*Request*:
In the article on a U.S. withdrawal from Afghanistan, why did the open letter from retired generals and diplomats urge the president to maintain force levels? Answer in one to three sentences.

The case for a U.S. withdrawal from Afghanistan

By Doug Bandow

America remains at war in Afghanistan. After almost 15 years it’s time to bring the last troops home.

In October 2001 George W. Bush sent U.S. forces to destroy Osama bin-Laden’s al-Qaeda terrorist organization and oust the Taliban government which hosted him. Washington then shifted to nation building. Despite the efforts of some 150,000 foreign troops, the Taliban continues to fight.

Only about 12,000 coalition personnel remain. The 9800-man American contingent was to have been cut in half this year and reduced to 1000 early next year. But last October, the administration decided to slow the planned withdrawal. The total now will drop to 5500 in 2017.

Although U.S. participation in combat has formally ended, American troops remain on call. Last fall, Special Forces helped the Afghan military recapture the city of Kunduz.

Proposals are abound for reviving the war. For instance, Gen. John F. Campbell, then-U.S. commander in Afghanistan, urged the administration to allow American troops to attack the Taliban even if it did not threaten allied forces and use air support on behalf of Afghan forces until Kabul established its own air force.

His successor, Gen. John Nicholson, is preparing a report which might make similar recommendations. Former commander David Petraeus and the Brooking Institution’s Michael O’Hanlon urged taking “the gloves off” allied forces by “waging the Afghanistan air-power campaign with the vigor we are employing in Iraq and Syria.”

Moreover, a group of retired generals and diplomats, including Petraeus, wrote an open letter urging the president to maintain force levels. Such a freeze “would be seen as a positive reaffirmation of America’s commitment to that nation, its people and its security.”

In 2012 Afghanistan became America’s longest military conflict, passing the Vietnam War. What is Washington doing there?

After nearly 15 years of support, there’s an air of desperation about Kabul. The “national unity” government remains badly divided. James R. Clapper, director of National Intelligence, cited the “serious risk of a political breakdown” in Afghanistan.

The authorities remain generally incompetent, ineffective, and “fantastically corrupt,” in the words of British Prime Minister David Cameron. Transparency International ranks the country as 166 out of 168 in corruption. There is little tangible to show for the more than $100 billion in aid provided over the last decade.

The economy is crashing as the flow of foreign money ebbs. According to NPR’s Philip Reeves, “Several hundred thousand Afghans, many of whom are young and middle-class, have left for Europe in search of jobs, education and security.” Only poppy production remains a growth industry.

*Data entries*:
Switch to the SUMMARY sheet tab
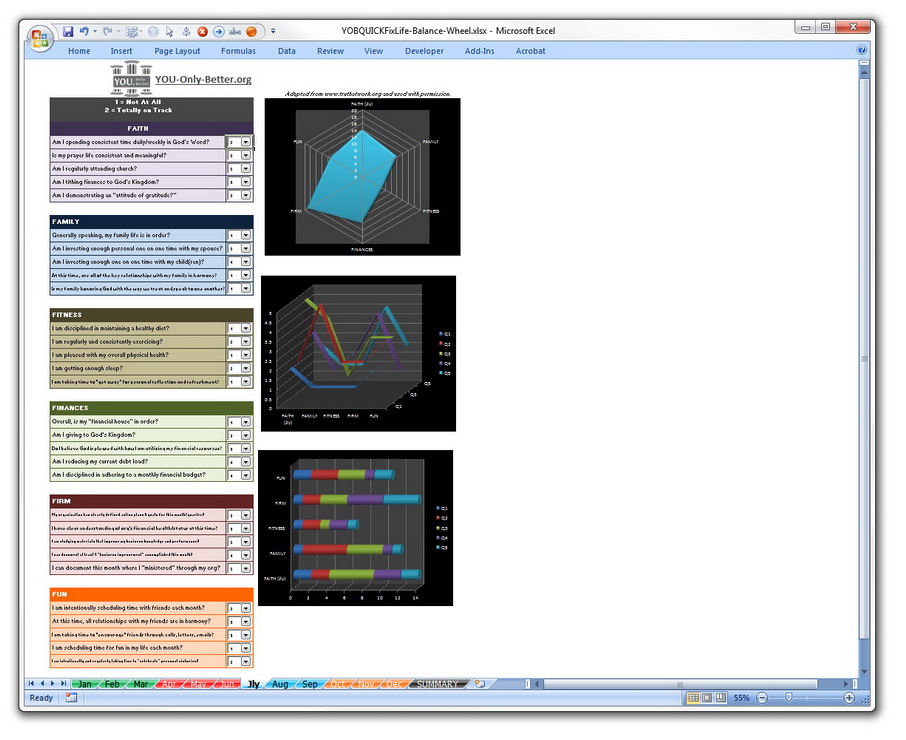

---

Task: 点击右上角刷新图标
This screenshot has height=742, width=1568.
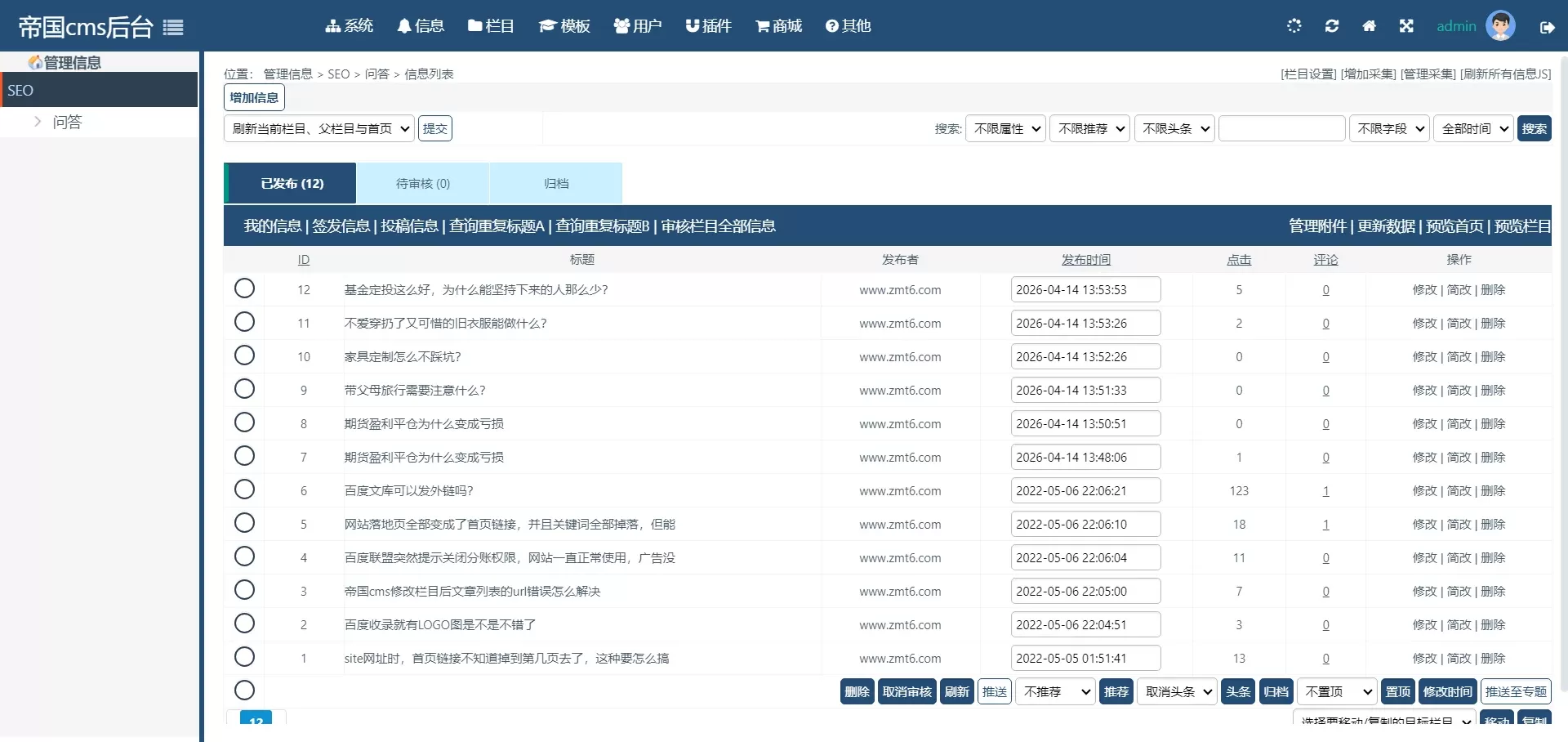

* * *

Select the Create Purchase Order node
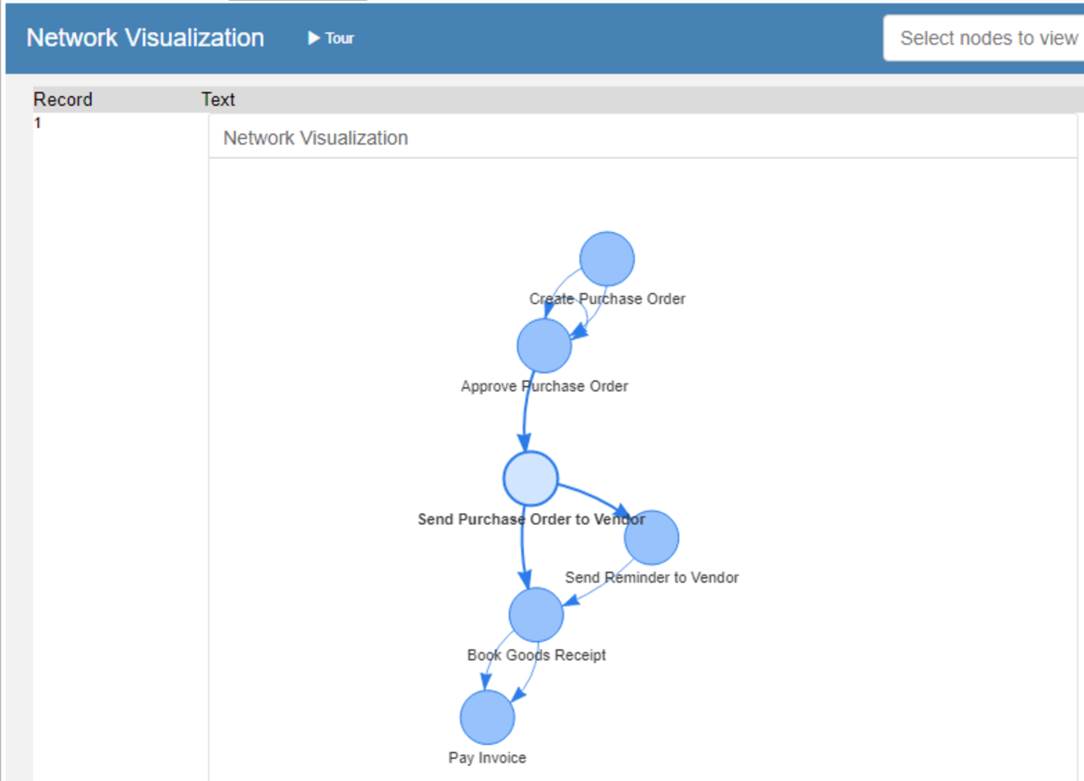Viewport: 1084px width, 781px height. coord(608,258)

*Written answer*:
The letter argued that freezing force levels "would be seen as a positive reaffirmation of America's commitment to that nation, its people and its security." Keeping troop numbers steady would signal continued U.S. backing for Afghanistan.